Not a Bad Seat in the House 

Story by Larry Lieberman
Photo by Olivier Koning

The room sits silent and empty, but even at rest it’s inviting. Maybe it’s the tiny stage dominated by a vintage Boesendorfer grand piano, or the warm wood-paneled walls and studio sound baffles, or the crowd of simple, well-worn chairs fighting for a share of the scarce remaining real estate. Taken all together, they evoke anticipation and curiosity — though if one word best describes this space, it’s “intimate.” The Atherton Performing Arts Studio, tucked just inside the front door of Hawaii Public Radio’s headquarters, has hosted hundreds of concerts by musicians from around the globe, with every show limited to just seventy-five seats.

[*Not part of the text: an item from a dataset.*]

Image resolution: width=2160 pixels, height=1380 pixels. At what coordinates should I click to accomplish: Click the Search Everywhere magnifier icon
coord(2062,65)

The Atherton is where artists like Grammy-winning singer-guitarist John Cruz or bluegrass master Peter Rowan perform virtually toe-to-toe with the audience. “It’s so small, there’s not a bad seat in the house,” noted regular Atherton concertgoer Bob Pedigo during intermission at a show by local Irish band Celtic Waves.

That concert, commemorating the winter solstice, squeezed the entire sevenpiece band plus three Irish dancers into a space not much bigger than a walk-in closet. The concert was sold out, but no worries if you missed it—it was recorded for future broadcast on Hawaii Public Radio’s show Applause in a Small Room, which will feature concerts from the Atherton on a regular basis. There’ll be no shortage of material: The Atherton hosts two sixteen-week seasons each year, with weekly concerts from May through August and November through February.

So what’s it like for the artists who perform there? “It’s different from playing a club gig,” says local guitar hero Peter Bond. “People are really paying attention, so you have to be a little more on your game.” HPR community outreach manager Gene Evans notes that ticket holders can be drawn as much by the warmth and reputation of the room as by the artists. “Whether it’s slack key, classical, folk, Balkan or anything else,” he observes, “people know that shows here will be interesting.” Adds Bond, “At the Atherton it’s not about getting picked up or getting a drink. It’s all about the artist — and that really lets you showcase what you’re doing.”